▶ [Raw records]

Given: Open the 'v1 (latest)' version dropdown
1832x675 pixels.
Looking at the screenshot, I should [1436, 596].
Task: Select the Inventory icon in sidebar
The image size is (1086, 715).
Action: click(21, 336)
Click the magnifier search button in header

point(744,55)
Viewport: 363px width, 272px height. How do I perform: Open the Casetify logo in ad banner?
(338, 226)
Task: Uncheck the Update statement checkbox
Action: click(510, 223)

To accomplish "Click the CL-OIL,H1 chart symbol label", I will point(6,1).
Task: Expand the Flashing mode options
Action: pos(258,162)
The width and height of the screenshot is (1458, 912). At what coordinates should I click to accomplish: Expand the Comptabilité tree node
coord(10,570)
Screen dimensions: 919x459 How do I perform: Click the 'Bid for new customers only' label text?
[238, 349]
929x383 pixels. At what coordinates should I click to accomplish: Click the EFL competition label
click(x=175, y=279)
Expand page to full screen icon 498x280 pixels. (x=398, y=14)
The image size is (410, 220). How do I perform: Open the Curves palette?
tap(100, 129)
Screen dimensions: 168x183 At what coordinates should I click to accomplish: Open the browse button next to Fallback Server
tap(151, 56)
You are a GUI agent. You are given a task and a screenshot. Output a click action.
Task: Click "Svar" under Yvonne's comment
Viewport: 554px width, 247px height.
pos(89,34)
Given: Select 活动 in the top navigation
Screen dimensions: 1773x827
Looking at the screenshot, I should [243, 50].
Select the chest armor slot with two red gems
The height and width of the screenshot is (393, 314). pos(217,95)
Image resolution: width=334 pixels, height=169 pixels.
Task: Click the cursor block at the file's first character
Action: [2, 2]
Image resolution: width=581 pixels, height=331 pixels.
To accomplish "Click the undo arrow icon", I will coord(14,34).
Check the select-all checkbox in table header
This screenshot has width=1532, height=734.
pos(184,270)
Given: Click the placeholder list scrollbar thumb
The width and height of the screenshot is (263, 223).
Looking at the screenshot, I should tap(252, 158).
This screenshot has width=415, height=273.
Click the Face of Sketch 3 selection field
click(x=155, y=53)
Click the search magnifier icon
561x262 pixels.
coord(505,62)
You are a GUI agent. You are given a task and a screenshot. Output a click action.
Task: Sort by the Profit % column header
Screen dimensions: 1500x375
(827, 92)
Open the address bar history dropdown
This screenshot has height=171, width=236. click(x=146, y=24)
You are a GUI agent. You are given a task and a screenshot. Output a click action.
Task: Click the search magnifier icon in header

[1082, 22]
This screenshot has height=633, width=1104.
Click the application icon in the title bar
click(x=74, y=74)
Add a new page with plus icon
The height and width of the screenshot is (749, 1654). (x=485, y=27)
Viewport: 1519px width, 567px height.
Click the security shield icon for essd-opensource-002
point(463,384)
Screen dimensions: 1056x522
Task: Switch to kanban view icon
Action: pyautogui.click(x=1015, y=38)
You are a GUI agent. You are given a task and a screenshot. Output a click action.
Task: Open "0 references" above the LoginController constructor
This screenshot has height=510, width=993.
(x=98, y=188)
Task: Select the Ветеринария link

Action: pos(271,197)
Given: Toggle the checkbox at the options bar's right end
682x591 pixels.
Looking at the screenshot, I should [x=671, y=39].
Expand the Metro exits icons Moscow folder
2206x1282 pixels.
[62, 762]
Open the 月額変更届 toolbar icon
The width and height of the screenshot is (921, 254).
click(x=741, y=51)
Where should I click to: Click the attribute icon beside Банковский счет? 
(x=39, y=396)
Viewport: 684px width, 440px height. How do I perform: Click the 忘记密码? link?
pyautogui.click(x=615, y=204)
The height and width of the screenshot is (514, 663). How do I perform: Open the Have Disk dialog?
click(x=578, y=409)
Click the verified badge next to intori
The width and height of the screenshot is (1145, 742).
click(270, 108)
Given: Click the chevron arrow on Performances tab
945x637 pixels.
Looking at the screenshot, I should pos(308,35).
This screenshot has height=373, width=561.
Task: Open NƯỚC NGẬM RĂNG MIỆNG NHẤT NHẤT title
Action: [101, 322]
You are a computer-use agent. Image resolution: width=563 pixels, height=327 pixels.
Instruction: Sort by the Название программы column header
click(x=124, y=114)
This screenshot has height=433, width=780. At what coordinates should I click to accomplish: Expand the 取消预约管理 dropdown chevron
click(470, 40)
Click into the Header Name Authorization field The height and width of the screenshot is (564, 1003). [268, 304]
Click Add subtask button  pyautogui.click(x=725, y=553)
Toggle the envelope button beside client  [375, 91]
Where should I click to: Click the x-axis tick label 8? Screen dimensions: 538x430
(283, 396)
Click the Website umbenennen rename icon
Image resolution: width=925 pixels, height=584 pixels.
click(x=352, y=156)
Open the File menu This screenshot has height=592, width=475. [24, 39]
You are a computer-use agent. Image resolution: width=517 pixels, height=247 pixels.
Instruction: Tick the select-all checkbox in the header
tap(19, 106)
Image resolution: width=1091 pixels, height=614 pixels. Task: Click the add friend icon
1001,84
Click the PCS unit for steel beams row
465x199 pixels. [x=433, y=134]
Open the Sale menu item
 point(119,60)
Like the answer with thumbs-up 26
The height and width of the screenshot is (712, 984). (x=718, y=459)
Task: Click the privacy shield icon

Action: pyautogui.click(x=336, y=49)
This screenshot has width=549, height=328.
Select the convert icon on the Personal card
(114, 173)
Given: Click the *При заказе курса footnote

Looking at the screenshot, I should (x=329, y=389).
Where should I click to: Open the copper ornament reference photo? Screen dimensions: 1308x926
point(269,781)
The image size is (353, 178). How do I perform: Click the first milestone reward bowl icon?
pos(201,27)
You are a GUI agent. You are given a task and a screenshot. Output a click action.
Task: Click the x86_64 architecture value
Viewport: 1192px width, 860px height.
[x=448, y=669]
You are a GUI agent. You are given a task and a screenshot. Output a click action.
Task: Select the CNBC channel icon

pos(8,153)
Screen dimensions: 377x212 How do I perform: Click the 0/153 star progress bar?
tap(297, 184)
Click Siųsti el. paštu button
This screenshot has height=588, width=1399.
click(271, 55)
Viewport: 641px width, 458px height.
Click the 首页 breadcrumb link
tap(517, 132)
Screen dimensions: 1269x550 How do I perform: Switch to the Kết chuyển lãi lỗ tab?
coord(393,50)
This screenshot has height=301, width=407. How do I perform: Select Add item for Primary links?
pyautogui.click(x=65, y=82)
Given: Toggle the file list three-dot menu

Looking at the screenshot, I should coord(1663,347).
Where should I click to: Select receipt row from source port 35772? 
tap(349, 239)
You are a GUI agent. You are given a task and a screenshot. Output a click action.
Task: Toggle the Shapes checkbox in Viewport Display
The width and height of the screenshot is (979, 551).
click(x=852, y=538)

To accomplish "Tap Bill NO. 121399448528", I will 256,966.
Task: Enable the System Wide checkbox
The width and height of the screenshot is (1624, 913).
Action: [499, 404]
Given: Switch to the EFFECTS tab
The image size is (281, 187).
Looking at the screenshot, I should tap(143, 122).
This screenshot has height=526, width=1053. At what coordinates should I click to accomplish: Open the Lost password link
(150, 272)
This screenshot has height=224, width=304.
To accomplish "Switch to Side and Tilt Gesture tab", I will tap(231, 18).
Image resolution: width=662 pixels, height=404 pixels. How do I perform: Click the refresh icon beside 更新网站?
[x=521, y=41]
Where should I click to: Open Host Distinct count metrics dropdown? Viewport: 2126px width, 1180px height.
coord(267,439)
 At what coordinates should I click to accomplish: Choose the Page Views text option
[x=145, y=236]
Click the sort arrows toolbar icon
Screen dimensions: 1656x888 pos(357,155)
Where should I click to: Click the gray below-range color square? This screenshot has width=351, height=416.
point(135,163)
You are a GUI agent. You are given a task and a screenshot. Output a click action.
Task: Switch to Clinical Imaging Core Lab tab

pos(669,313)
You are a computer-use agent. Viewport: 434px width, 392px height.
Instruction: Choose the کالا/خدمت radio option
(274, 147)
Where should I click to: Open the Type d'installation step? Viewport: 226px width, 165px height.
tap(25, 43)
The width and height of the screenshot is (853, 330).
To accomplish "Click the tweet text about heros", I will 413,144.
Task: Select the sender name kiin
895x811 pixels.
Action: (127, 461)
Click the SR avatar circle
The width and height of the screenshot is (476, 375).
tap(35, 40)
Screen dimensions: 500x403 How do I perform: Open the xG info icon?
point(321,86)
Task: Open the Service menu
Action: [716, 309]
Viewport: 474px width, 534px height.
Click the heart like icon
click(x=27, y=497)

▶ [Instruction]
Convert the material from the line that contains "Given: Click the placeholder" through the line that contains "Looking at the screenshot, I should [x=671, y=39]." into a Markdown table with columns Number and Line. Leave out blank lines.

▶ [Output below]
| Number | Line |
|---|---|
| 1 | Given: Click the placeholder list scrollbar thumb |
| 2 | The width and height of the screenshot is (263, 223). |
| 3 | Looking at the screenshot, I should tap(252, 158). |
| 4 | This screenshot has width=415, height=273. |
| 5 | Click the Face of Sketch 3 selection field |
| 6 | click(x=155, y=53) |
| 7 | Click the search magnifier icon |
| 8 | 561x262 pixels. |
| 9 | coord(505,62) |
| 10 | You are a GUI agent. You are given a task and a screenshot. Output a click action. |
| 11 | Task: Sort by the Profit % column header |
| 12 | Screen dimensions: 1500x375 |
| 13 | (827, 92) |
| 14 | Open the address bar history dropdown |
| 15 | This screenshot has height=171, width=236. click(x=146, y=24) |
| 16 | You are a GUI agent. You are given a task and a screenshot. Output a click action. |
| 17 | Task: Click the search magnifier icon in header |
| 18 | [1082, 22] |
| 19 | This screenshot has height=633, width=1104. |
| 20 | Click the application icon in the title bar |
| 21 | click(x=74, y=74) |
| 22 | Add a new page with plus icon |
| 23 | The height and width of the screenshot is (749, 1654). (x=485, y=27) |
| 24 | Viewport: 1519px width, 567px height. |
| 25 | Click the security shield icon for essd-opensource-002 |
| 26 | point(463,384) |
| 27 | Screen dimensions: 1056x522 |
| 28 | Task: Switch to kanban view icon |
| 29 | Action: pyautogui.click(x=1015, y=38) |
| 30 | You are a GUI agent. You are given a task and a screenshot. Output a click action. |
| 31 | Task: Open "0 references" above the LoginController constructor |
| 32 | This screenshot has height=510, width=993. |
| 33 | (x=98, y=188) |
| 34 | Task: Select the Ветеринария link |
| 35 | Action: pos(271,197) |
| 36 | Given: Toggle the checkbox at the options bar's right end |
| 37 | 682x591 pixels. |
| 38 | Looking at the screenshot, I should [x=671, y=39]. |